Multi-Scale Latent Fusion: The decoder incorporates a mechanism to utilize latent components at varying scales. This fusion supports hierarchical representation learning, capturing both global and local semantic structures effectively.
Progressive Resolution Reconstruction Blocks: These blocks facilitate a step-wise refinement of image details, enhancing the decoder's capacity to synthesize high-resolution and high-fidelity outputs.

Training Objectives

The training methodology incorporates multi-component losses to balance reconstruction fidelity with semantic preservation. These include KL divergence for latent space regularization, cosine similarity for semantic alignment, and perceptual losses for visual quality enhancement.

Representation Dynamics and Diagnosis

The paper introduces SE-CKNNA—a representation distance metric that better aligns with semantic representations under transformation.
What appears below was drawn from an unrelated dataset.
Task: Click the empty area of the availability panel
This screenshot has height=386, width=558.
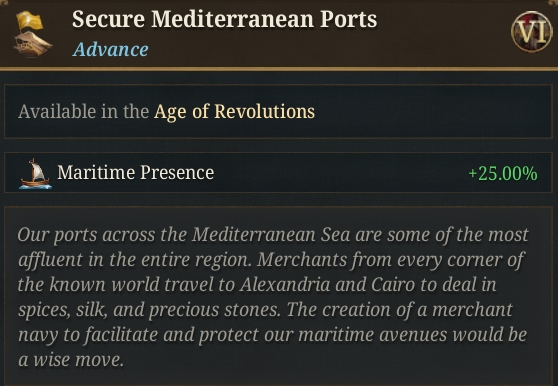Action: coord(427,112)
This metric aids in diagnosing the alignment between tokenizer latents and VFM features during training. The alignment strategy improves convergence speed by enhancing representation quality from shallow to deep layers.

Experimental Results

The effectiveness of VFM-VAE is validated through comprehensive experiments on ImageNet. Notable improvements in gFID scores and accelerated training epochs demonstrate the enhanced generative quality and efficiency of VFM-VAE compared to traditional tokenizers. Coupling with modern generative models like REG further highlights its performance, achieving superior semantic alignment and convergence.

Key Contributions

Elimination of Distillation Degradation: By bypassing distillation, VFM-VAE maintains the fidelity of VFM features, supporting robust latent diffusion.
Improved Convergence and Performance: The integration strategy leads to significant speed-ups in convergence and improved generative model performance across multiple benchmarks.
Robust Representation Diagnosis: Introduction of SE-CKNNA as a nuanced tool for semantic equivalence evaluation, correlating strongly with model performance enhancements.

Future Implications

The approach set forth by VFM-VAE opens pathways for enhanced generative tasks across various vision applications. By continuing to refine alignment strategies and broader VFM integration, researchers can achieve even more efficient and high-fidelity image synthesis. The framework's adaptability suggests potential extensions to other modalities and tasks, such as multimodal fusion and real-time image processing applications.

Conclusion

VFM-VAE represents a significant stride in integrating foundational visual models into latent diffusion paradigms. Through architectural innovations and robust training strategies, it offers an efficient and scalable solution that enhances both semantic richness and pixel-level output fidelity, fundamentally improving the performance and applicability of latent diffusion models.